A little common sense here folks....A leather boat shoe, ie sperrys, getting wet several times a day and drying out as muchis not gonna last a year..... a deck/boat shoe is gonna slide if you step in oil or blood or slime......they are not a magical thing...you hafta be careful......Crocks are not allowed on my boat cuz when they wear on the bottom, you'l bust yer azz, plus they hold dirt and grime in the pores of the rubber.....Sperry makes a good quality shoe as does Rugged Shark....I see some fishermen wearing New Balance.....I have no experience with them......Cabelas has a shoe available.....I go thru 2-3 pairs of boat shoes/deck shoes a year......I use the sperry flip flops........the leather wears out quickly but they don't get stinky like alotta shoes/flipflops do.......The leather doesn't seem to hold the odors that some of the neopreme/rubber shoes do.....YMMV....Good luck in finding something that works for you.....

George


----------



## Liquid Fun (Aug 3, 2009)

When it is cold I wear an old pair of Sperry Topsiders. When it is warm I wear Pelagic filp flops, the material they use to make the top of the sole does not get slick when wet and do not mark up the boat.


----------



## Baitcaster (Oct 4, 2007)

> *BGDmax03 (2/19/2010)*http://www.crocs.com/crocs-ace-boating/10376,default,pd.html?cgid=men-footwear
> 
> 
> 
> These get my vote...they aren't the best looking I know but they are tuff, don't stink, don't take forever to dry out, easy to get on/off, relatively inexpensive! Cant go wrong with em IMO!




and they float !


----------



## Jighead (Feb 11, 2009)

> *BGDmax03 (2/19/2010)*http://www.crocs.com/crocs-ace-boating/10376,default,pd.html?cgid=men-footwear
> 
> 
> 
> These get my vote...they aren't the best looking I know but they are tuff, don't stink, don't take forever to dry out, easy to get on/off, relatively inexpensive! Cant go wrong with em IMO!

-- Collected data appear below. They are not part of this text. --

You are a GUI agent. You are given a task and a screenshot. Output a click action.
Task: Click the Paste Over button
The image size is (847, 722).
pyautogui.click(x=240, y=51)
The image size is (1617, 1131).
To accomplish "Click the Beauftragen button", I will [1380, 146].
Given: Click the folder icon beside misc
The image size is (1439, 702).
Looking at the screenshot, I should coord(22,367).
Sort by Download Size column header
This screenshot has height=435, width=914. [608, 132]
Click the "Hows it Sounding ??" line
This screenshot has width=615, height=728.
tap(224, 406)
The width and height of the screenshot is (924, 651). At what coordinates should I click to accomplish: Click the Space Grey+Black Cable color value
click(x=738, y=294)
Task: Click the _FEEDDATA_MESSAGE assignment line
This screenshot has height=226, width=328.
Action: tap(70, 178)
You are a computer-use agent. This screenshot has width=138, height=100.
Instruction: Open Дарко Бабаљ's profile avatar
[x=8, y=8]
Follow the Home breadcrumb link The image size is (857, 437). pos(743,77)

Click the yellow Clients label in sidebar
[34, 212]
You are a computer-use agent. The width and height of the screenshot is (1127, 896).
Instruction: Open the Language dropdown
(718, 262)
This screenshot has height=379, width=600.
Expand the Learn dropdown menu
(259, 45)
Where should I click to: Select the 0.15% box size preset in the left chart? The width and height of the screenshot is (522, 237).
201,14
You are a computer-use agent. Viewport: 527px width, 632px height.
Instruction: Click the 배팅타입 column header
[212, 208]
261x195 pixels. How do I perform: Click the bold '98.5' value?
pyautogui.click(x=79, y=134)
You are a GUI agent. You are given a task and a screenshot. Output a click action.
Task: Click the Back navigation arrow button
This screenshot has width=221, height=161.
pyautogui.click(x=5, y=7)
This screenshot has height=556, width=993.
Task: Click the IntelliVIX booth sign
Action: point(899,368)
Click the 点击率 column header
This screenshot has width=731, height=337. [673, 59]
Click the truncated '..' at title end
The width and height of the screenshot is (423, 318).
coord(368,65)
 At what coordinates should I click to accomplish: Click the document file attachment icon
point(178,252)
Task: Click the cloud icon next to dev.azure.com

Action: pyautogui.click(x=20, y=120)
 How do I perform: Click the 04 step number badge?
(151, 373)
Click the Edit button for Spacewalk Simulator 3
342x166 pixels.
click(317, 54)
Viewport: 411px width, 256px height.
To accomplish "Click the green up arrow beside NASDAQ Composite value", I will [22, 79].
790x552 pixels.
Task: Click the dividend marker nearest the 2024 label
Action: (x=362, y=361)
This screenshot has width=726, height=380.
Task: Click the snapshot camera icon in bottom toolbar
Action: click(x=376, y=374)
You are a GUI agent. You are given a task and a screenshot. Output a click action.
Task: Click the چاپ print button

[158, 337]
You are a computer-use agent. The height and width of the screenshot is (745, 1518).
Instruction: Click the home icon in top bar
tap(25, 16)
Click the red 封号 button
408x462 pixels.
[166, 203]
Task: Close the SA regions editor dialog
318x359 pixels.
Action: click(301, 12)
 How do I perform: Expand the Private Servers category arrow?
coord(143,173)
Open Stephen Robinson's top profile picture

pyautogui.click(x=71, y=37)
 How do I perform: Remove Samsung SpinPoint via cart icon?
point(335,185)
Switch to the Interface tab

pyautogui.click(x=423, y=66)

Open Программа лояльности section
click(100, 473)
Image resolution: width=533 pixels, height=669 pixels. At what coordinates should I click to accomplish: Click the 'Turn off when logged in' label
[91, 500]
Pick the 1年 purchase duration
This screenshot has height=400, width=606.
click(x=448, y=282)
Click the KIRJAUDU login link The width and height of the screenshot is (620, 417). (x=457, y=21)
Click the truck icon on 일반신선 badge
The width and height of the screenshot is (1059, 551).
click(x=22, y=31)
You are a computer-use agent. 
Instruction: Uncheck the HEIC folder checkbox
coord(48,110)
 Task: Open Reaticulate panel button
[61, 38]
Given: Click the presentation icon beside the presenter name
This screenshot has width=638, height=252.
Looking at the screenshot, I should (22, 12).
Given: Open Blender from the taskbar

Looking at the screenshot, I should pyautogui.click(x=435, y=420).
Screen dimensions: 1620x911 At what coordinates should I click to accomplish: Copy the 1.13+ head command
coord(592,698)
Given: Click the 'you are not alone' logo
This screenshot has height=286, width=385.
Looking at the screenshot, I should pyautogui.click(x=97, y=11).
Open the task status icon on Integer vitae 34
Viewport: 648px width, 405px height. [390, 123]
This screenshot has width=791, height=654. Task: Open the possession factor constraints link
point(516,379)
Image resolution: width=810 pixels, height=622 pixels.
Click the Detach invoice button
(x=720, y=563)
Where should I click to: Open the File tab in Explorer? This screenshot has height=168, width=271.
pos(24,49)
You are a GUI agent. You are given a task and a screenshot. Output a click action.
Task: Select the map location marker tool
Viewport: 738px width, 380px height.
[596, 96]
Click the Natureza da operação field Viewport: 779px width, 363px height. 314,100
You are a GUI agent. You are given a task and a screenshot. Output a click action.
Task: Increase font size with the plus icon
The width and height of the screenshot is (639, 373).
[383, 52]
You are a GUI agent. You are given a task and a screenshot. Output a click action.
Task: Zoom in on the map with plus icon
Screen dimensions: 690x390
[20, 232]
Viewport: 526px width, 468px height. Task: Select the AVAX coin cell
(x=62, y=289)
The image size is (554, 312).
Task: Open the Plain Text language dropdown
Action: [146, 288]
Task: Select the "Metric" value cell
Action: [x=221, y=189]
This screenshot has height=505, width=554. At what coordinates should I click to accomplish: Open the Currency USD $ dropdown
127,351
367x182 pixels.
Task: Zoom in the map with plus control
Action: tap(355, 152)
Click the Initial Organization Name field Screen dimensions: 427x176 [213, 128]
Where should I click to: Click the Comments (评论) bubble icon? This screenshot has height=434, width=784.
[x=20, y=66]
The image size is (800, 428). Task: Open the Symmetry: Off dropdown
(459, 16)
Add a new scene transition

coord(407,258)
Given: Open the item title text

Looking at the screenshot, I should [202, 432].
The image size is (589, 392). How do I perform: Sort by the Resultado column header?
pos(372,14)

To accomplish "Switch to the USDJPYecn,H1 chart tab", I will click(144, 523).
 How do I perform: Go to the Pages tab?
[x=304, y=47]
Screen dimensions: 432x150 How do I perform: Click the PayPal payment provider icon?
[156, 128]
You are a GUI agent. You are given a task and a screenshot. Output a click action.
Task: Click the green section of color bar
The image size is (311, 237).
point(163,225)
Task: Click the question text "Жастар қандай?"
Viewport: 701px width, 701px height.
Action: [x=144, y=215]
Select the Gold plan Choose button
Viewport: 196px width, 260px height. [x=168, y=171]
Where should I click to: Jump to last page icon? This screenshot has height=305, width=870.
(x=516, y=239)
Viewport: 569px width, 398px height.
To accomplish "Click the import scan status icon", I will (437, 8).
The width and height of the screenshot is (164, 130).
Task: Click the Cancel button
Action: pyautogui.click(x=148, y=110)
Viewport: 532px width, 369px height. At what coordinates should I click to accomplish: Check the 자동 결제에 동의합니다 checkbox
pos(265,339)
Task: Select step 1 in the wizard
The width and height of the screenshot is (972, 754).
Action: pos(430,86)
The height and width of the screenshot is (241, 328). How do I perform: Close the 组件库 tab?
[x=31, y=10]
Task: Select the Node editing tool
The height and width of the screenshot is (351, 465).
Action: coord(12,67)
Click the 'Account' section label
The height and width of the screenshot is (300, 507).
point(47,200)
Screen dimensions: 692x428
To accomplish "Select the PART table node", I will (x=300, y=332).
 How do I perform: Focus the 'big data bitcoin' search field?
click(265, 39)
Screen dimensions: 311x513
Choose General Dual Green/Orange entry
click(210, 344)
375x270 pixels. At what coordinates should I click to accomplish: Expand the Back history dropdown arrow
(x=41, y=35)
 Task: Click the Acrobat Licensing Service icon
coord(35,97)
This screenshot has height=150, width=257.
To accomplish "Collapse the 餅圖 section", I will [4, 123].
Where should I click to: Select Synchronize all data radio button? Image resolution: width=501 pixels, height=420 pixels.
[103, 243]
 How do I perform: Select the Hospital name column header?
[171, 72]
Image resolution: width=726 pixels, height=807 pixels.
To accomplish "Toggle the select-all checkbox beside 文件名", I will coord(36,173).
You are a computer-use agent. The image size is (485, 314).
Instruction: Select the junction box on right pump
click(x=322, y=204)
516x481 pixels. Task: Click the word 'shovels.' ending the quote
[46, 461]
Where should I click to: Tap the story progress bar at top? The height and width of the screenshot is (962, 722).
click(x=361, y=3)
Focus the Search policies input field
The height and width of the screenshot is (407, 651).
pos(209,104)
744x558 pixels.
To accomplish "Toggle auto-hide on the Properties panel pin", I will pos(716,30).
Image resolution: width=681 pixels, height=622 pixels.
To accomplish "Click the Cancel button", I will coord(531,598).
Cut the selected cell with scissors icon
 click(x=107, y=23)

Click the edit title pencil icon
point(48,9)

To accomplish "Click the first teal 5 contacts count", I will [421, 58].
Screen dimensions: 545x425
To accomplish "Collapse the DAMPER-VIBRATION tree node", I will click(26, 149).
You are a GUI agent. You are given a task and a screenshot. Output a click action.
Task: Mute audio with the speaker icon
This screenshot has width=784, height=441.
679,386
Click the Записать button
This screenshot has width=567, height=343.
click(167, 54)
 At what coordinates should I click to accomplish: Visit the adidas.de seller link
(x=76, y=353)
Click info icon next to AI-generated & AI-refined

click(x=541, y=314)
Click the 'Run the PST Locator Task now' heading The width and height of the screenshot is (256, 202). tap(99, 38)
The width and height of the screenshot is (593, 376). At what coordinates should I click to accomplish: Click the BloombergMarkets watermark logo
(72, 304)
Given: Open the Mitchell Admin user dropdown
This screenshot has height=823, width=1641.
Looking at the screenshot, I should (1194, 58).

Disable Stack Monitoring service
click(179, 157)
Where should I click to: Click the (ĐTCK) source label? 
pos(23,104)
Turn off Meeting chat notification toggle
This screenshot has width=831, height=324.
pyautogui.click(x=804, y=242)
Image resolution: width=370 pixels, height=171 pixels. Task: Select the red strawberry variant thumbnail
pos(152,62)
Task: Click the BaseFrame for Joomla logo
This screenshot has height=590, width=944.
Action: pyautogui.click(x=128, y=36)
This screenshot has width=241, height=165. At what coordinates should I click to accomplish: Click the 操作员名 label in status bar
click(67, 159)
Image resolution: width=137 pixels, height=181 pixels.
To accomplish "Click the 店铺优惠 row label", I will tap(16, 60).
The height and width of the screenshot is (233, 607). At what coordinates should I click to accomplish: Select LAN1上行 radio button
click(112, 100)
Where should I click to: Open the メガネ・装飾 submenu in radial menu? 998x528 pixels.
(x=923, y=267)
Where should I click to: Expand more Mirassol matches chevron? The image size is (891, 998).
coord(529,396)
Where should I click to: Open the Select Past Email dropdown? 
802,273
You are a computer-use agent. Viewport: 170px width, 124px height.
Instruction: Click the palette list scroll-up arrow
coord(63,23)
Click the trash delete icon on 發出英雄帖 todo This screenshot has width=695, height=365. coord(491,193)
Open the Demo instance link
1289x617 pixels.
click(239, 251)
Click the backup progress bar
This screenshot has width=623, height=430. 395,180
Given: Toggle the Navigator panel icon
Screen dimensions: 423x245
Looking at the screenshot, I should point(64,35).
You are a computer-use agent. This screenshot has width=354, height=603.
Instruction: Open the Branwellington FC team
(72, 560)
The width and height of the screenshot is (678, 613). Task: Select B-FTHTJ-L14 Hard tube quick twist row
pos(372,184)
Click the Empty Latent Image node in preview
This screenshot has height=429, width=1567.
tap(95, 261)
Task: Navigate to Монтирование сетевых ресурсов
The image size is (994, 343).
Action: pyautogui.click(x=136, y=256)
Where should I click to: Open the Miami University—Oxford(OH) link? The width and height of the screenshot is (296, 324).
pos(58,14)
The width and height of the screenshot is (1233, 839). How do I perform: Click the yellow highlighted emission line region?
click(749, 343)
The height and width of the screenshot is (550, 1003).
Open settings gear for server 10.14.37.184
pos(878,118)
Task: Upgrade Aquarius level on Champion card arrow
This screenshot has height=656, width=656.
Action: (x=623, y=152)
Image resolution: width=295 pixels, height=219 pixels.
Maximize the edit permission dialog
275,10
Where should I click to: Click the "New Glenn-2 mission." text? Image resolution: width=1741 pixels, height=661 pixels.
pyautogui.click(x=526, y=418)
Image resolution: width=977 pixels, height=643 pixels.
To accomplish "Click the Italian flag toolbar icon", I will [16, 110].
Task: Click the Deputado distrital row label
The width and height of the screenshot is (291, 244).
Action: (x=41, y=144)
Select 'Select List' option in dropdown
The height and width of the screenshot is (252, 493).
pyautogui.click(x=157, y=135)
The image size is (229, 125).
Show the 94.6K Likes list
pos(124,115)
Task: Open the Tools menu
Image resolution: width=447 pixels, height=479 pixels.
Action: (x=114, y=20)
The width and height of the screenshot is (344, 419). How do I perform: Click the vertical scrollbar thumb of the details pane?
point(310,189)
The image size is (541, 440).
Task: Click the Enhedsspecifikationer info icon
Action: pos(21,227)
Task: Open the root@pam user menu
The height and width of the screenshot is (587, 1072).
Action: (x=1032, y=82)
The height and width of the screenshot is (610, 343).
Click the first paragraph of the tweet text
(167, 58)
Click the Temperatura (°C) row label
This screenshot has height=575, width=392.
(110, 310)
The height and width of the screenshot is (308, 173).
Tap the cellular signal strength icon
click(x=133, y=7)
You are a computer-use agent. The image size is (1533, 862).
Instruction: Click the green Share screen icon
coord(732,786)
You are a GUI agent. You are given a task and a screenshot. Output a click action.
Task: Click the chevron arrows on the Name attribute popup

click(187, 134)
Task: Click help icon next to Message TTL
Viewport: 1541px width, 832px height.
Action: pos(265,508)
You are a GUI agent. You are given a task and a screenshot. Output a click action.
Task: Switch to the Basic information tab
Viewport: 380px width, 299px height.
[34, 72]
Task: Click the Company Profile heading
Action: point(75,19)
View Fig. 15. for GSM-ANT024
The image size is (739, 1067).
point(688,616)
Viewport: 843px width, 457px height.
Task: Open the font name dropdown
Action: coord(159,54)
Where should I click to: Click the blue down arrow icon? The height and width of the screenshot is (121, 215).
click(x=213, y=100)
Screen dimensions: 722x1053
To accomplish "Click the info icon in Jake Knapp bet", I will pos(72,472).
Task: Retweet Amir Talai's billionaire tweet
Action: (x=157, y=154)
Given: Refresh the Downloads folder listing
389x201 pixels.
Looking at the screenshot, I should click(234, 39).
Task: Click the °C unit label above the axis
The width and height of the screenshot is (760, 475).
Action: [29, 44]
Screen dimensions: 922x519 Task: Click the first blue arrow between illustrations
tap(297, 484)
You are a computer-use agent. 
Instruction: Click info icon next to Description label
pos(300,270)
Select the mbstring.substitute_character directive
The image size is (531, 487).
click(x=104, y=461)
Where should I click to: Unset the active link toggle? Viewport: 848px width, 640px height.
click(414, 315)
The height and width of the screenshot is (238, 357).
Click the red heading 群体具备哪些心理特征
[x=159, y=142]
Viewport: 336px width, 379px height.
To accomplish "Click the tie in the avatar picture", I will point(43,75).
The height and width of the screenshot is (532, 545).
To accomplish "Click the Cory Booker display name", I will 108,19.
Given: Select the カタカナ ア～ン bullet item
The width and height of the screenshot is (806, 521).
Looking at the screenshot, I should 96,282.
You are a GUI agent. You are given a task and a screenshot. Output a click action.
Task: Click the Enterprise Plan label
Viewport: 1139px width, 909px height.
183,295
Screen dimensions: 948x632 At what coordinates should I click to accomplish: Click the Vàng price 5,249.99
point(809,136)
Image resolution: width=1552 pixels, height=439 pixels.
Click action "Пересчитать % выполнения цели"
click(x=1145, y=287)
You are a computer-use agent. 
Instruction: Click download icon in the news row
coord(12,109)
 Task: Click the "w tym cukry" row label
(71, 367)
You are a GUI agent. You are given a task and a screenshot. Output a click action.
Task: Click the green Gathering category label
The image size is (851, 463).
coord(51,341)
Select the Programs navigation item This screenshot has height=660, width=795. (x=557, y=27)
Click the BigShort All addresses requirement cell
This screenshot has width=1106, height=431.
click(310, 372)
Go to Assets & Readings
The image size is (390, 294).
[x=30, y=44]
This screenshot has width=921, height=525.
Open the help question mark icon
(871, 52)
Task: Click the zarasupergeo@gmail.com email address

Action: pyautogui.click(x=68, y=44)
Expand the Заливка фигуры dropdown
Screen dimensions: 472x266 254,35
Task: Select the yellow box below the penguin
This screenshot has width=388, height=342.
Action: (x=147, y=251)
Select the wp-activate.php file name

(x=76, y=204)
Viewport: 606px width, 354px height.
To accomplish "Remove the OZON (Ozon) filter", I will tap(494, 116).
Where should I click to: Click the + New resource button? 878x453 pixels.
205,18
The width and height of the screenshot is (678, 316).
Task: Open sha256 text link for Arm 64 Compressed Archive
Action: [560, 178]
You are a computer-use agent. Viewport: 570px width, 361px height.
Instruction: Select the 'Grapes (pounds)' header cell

I agree 100%. Only one problem... they can get hot. Great traction and non marking. BTW... crocs have some awesome boots for winter fishing. Hell I'd wear Crocs underwear if they'd make it.


----------



## swhiting (Oct 4, 2007)

I'm going with anything but barefoot..... I also don't skydive and do wear a helmet while operating a motorcycle.



I never felt an unruly King slice the end of my toe. I kept washing the boat down wandering where all the blood was coming from, then I looked at my toe. A surgeon could not have cut it any better.


----------